Biomed Lublin podał, że na początku września będzie znane miano przeciwciał i liczba ampułek leku, który będzie można wyprodukować z zebranego osocza. Pierwsze 3.000 dawek jest zabezpieczone dla Polski w ramach umowy z Agencją Badań Medycznych.
Chcielibyśmy wyprodukować około 3 tys. ampułek. Jest to ilość, którą szacujemy w oparciu o nasze doświadczenia z produkcji innych podobnych leków - powiedział Fic.
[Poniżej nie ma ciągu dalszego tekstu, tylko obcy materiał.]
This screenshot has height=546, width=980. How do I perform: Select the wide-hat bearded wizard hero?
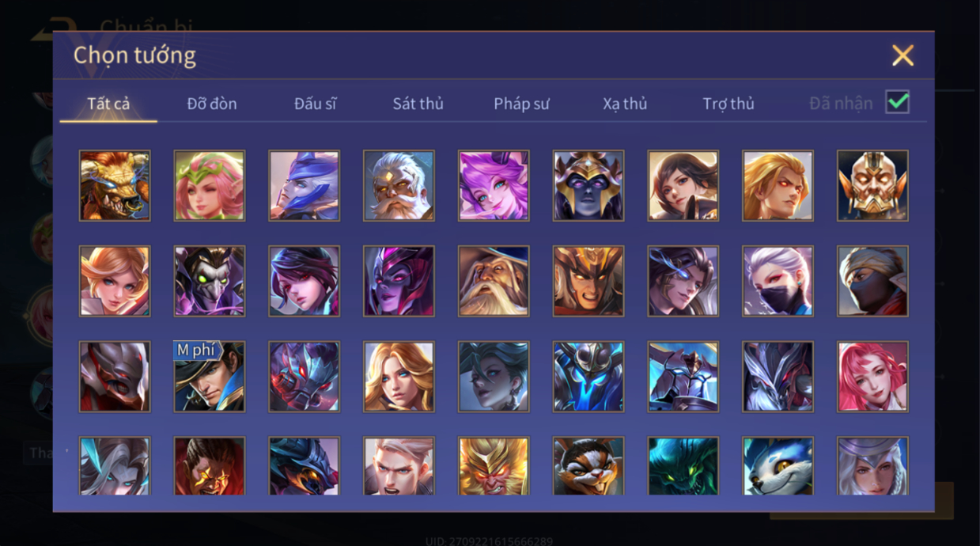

Pod koniec lipca spółka informowała, że Regionalne Centra Krwiodawstwa i Krwiolecznictwa zebrały dla niej 171,7 litrów osocza zawierającego przeciwciała anty-SARS-CoV-2, czyli ilość niezbędną do rozpoczęcia wytwarzania preparatu.
Projekt jest realizowany w ramach konkursu Agencji Badań Medycznych dotyczącego minimalizacji zagrożenia epidemiologicznego związanego z rozprzestrzenianiem się koronawirusa SARS-CoV-2.
Lek na Covid-19 najpierw dla Polaków
Priorytetem spółki jest, jak poinformowali jej przedstawiciele, rynek polski.
Część ośrodków medycznych, w tym lubelski SPSK 1, stosuje już terapię samym osoczem ozdrowieńców, które jest przetaczane najciężej chorym pacjentom. Jednak zdaniem polskich naukowców uzyskanie leku na bazie osocza ozdrowieńców będzie znacznie skuteczniejszym rozwiązaniem – powiedział prezes Marcin Piróg.
Aktualne doniesienia naukowe wskazują, że terapia samym osoczem ozdrowieńców przynosi rezultaty. Można zatem zakładać, że badania kliniczne potwierdzą skuteczność naszego leku – powiedział Piotr Fic.
Lek ma mieć formę ampułki, która zostanie podana pacjentom w formie zastrzyku domięśniowego. Prawdopodobnie będzie stosowany wyłącznie w leczeniu szpitalnym, zamkniętym.